01.06.14
A new era – or more of the same?
Source: National Health Executive May/Jun 2014
Welcome to this larger-than-usual edition of National Health Executive, with even more features, analysis, news, views and interviews than usual.
With thousands of NHS managers, directors and clinicians soon to meet up in Liverpool for the annual NHS Confederation conference, we’ve got a preview of the show, including information about the exhibitors, speakers, venue and the events you should be sure not to miss. Our guide begins on page 31.
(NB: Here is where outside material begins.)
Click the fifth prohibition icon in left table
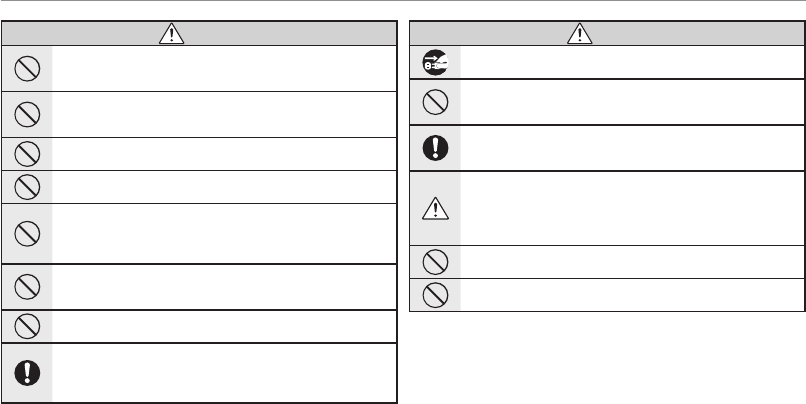[27, 233]
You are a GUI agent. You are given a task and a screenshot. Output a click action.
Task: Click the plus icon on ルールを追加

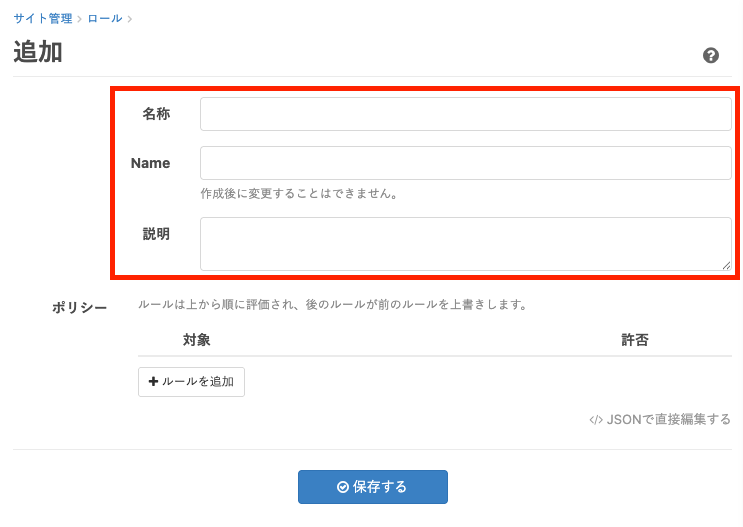(x=153, y=382)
As our last edition was going to press, Simon Stevens was about to take over as NHS England chief executive. Now, a few weeks into the job, Stevens is settling in. He handled Health Select Committee questioning as well as can be expected, while sounding sceptical on some of the grander claims made for integration projects and service reconfigurations. He has questioned the widespread view about the changes needed in the acute sector (centralisation of specialist services, downgrading or closure of many district general hospitals) – an argument made in this very edition by 2020health.org on page 22, among others. He has invited CCGs to get involved in ‘co-commissioning’ of primary care, apparently assured that concerns over local conflicts of interest will be avoided by NHS England oversight. The arguments made by NHS Clinical Commissioners on this are compelling – but governance is going to have to be water-tight. Stevens has also signalled a symbolic break with the past by clamping down on officials’ expense claims.
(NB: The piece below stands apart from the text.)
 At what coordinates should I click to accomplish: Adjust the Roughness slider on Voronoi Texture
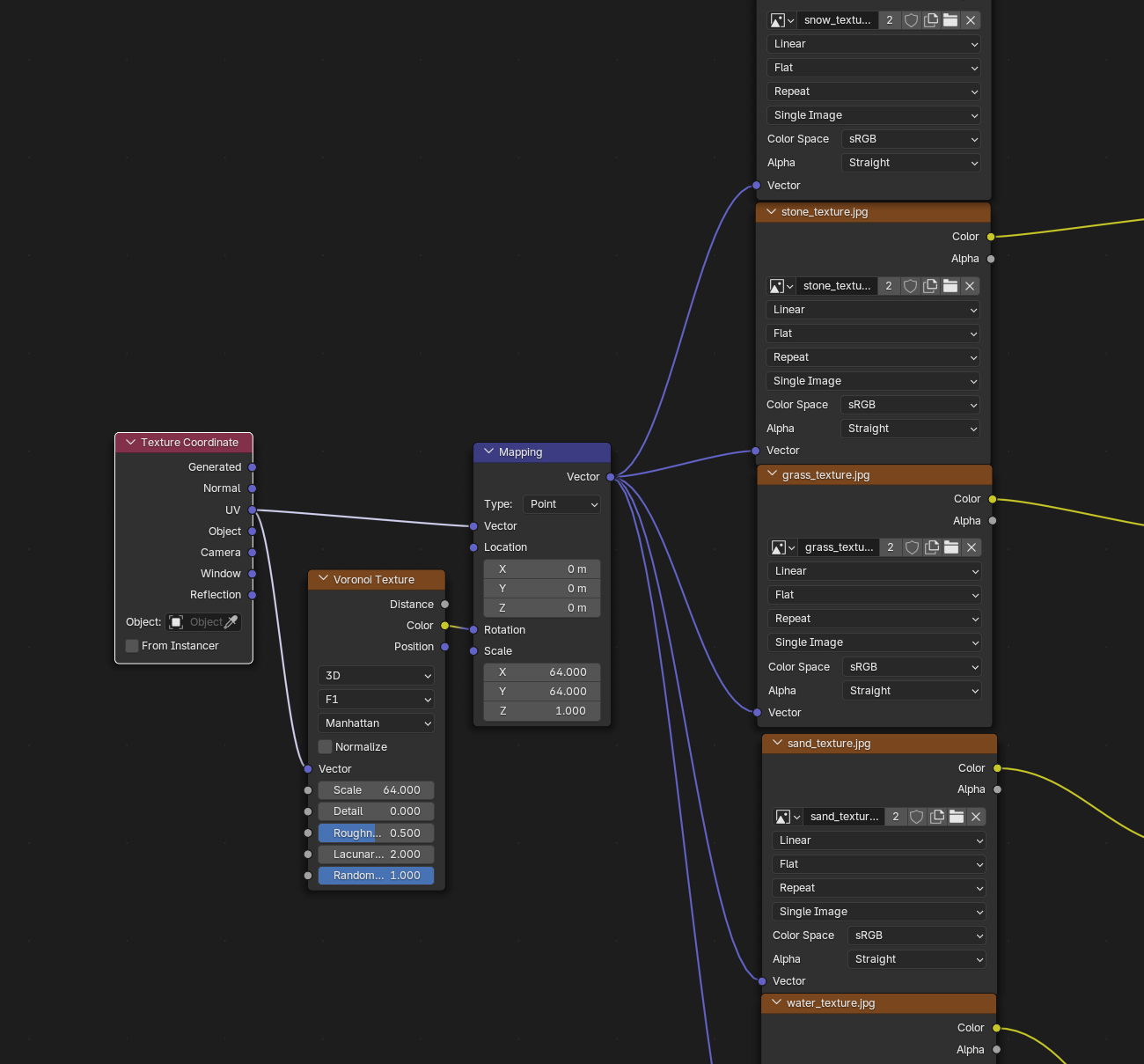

Stevens is a clear believer in the power of multiple providers. His first speech referenced the “innovation value of new providers”, and of course the new competition and commissioning landscape is only going to see more private and third sector involvement in the NHS. Concerns remain over whether the NHS has enough commercial-minded people with the experience and ability to manage the growing number of such contracts, which have to depend on quality targets being hit.
Stevens has said of the Better Care Fund that it “needs to deal with the realities in order to be successful”. The whole principle behind the fund remains unpopular for many in the acute sector in particular, where it is often seen as a way of transferring money from health into local government (I am simplifying, but that’s often the undertone). In this edition of NHE, Simon Morioka and Claire Kennedy urge the BCF’s critics to look at the full facts before jumping to conclusions – see page 17. Some bids have apparently been of questionable quality, and newspaper stories claiming the fund had been postponed attracted attention, particularly because of Cabinet Office doubts about it. The official line was that the delay only related to the publication date of some case studies of the best bids, while the target dates for the fund itself remain in place.
More on this in the next edition of NHE, no doubt.